Brief:
Reproduce exactly, and only, the lines running from the start of the entries below to the line containing "Open the 마켓".

Saved data entries:
☆ ☆ ☆ ☆
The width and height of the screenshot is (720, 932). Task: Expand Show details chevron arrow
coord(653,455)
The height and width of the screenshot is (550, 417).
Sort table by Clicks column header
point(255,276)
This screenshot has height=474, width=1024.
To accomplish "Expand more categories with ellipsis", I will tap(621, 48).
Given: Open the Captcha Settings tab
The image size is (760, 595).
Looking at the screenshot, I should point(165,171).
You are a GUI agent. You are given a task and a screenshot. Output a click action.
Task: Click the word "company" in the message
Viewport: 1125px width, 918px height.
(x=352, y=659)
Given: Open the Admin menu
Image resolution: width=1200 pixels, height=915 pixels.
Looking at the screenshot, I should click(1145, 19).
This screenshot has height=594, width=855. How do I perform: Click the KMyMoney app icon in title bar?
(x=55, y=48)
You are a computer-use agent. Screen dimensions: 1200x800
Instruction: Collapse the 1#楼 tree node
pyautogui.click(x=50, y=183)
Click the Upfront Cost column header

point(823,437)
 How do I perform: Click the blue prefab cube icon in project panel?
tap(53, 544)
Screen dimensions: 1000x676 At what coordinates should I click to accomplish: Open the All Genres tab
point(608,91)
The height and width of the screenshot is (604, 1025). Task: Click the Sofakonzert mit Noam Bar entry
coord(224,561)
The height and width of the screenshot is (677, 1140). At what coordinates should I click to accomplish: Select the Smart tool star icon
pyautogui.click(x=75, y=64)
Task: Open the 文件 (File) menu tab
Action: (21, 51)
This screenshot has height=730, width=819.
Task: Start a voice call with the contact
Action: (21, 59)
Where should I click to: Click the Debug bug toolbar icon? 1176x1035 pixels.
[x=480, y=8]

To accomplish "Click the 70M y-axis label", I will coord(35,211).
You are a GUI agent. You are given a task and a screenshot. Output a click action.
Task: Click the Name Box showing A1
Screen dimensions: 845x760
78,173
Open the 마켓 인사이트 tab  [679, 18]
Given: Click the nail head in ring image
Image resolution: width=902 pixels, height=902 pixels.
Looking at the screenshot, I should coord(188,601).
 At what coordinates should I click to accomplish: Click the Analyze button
☆ ☆ ☆ ☆
Task result:
The width and height of the screenshot is (720, 932). Task: Expand Show details chevron arrow
coord(653,455)
The height and width of the screenshot is (550, 417).
Sort table by Clicks column header
point(255,276)
This screenshot has height=474, width=1024.
To accomplish "Expand more categories with ellipsis", I will tap(621, 48).
Given: Open the Captcha Settings tab
The image size is (760, 595).
Looking at the screenshot, I should point(165,171).
You are a GUI agent. You are given a task and a screenshot. Output a click action.
Task: Click the word "company" in the message
Viewport: 1125px width, 918px height.
(x=352, y=659)
Given: Open the Admin menu
Image resolution: width=1200 pixels, height=915 pixels.
Looking at the screenshot, I should click(1145, 19).
This screenshot has height=594, width=855. How do I perform: Click the KMyMoney app icon in title bar?
(x=55, y=48)
You are a computer-use agent. Screen dimensions: 1200x800
Instruction: Collapse the 1#楼 tree node
pyautogui.click(x=50, y=183)
Click the Upfront Cost column header

point(823,437)
 How do I perform: Click the blue prefab cube icon in project panel?
tap(53, 544)
Screen dimensions: 1000x676 At what coordinates should I click to accomplish: Open the All Genres tab
point(608,91)
The height and width of the screenshot is (604, 1025). Task: Click the Sofakonzert mit Noam Bar entry
coord(224,561)
The height and width of the screenshot is (677, 1140). At what coordinates should I click to accomplish: Select the Smart tool star icon
pyautogui.click(x=75, y=64)
Task: Open the 文件 (File) menu tab
Action: (21, 51)
This screenshot has height=730, width=819.
Task: Start a voice call with the contact
Action: (21, 59)
Where should I click to: Click the Debug bug toolbar icon? 1176x1035 pixels.
[x=480, y=8]

To accomplish "Click the 70M y-axis label", I will coord(35,211).
You are a GUI agent. You are given a task and a screenshot. Output a click action.
Task: Click the Name Box showing A1
Screen dimensions: 845x760
78,173
Open the 마켓 인사이트 tab  [679, 18]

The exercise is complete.